People on here like to make as big a deal as possible of very small things. Keeps them entertained I guess. It sucks for OP but it is, as you say, just one issue, a genuine mistake that isn't going to do any harm in the long run, and they're fixing it.


----------



## MetalDaze (Oct 24, 2014)

I have noticed a general disconnect in couriers' requirements for packing and what large companies actually do.

For example, I have purchased several ESP Standards and Jackson USA guitars over the last few years and these guys basically put the case in a cardboard box with minimal extra packing (usually just on the ends). These were brand new guitars in official manufacturer boxes, which would obviously fail the UPS/FedEx warranty claim test.

In contrast, Carvin is one company that actually did a better job here. They didn't wrap the case in 2 inches of bubble wrap, but rather used Styrofoam brackets on the ends that allowed the case to float in the middle of the box with several inches around it.


----------



## Drew (Oct 24, 2014)

7 Dying Trees said:


> I must add, i agree that you should get what you paid for.
> 
> However, you must have been lucky with your cases, the amount of cases that have had locks ripped off, have had corners crushed, splits, and other damage I've had from touring/flying/giging locally is insane. I'll only fly in flightcases now, same with gigging, main guitars go in heavy ass flight cases.



Man, no arguments to any of this, but you guys should see what my cases look like on a guitar I've owned for a couple years, and I don't even gig.  This isn't a big issue - I'd be happy if they kicked me back a couple bucks for a case that got damaged in shipping, but be happy that the guitar arrived in one piece.

Now, I'm wondering how the hell this got to more than 170 posts.


----------



## patsanger (Oct 24, 2014)

I think the fundamental issue here is this: If you order something and it arrives broken, the seller replaces it or refunds for it immediately.

You don't wait for them to handle insurance claims etc. They handle this immediately and deal with the insurance on their side. 

And if they have you ship the case back, they deal with the manufacturer or sell it for cheap to recoup something if everything fails.

This is not the buyer's fault. You paid for something and you did not get it. The way a seller steps up and handles an issue is how you get repeat customers and goodwill.

Imagine what this thread would be like if it had started with "I got this case and Skerv replaced it asap with no problems. This is cool, ordering another!..."


----------



## jrstinkfish (Oct 24, 2014)

Hollowway said:


> In other words, most people on here agree that a claim should be opened with the shipper and if the shipper doesn't pay Skervesen should.


Skervesen should've sent out a new case immediately. Waiting for the shipper to pay for the case is between Skervsen and the shipper, the buyer should not be involved in that (the buyer did not take out insurance on the package, Skervsen did). Skervsen was going to have to send a new case anyway, why wait two months to hear from the shipping company?

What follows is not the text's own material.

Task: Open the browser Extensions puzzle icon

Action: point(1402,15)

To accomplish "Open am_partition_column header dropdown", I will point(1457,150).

This thread has been blown a little out of proportion, but I think it's good for sellers to see that customers should not be involved in disputes between seller and shipper. You fix the issue and then deal with the shipping company, the customer should only be involved if you want the busted item sent back.


*Edit: D'oh, patsanger beat me to it!*


----------



## protest (Oct 24, 2014)

Hollowway said:


> I'm surprised how vitriolic this particular group is getting over a well respected luthier not shipping a case out in time. We seem to give passes to luthiers for just about every sort of violation, and then here everyone is saying Skervesen, and anyone who doesn't think they're the devil incarnate, is making a cardinal sin. Maybe I'm jaded, but to me this isn't a big deal. On October 20 Skervesen admitted they dropped the ball on ordering a new case. So that's basically their one mistake. In other words, most people on here agree that a claim should be opened with the shipper and if the shipper doesn't pay Skervesen should. I personally think the OP is overreacting given that Skervesen said they'd take care of it and admitted their fault. So all this reaction is over a delay and an admitted mistake. Do dishonesty, no trying to deny responsibility Is that the standards we're holding luthiers to now? Seems to me Skervesen has excellent customer service, but made a mistake in getting a new guitar to this guy in a timely fashion. It just seems weird we're lynching them for this.  I'll be curious to see if we hold other luthiers to this standard going forward.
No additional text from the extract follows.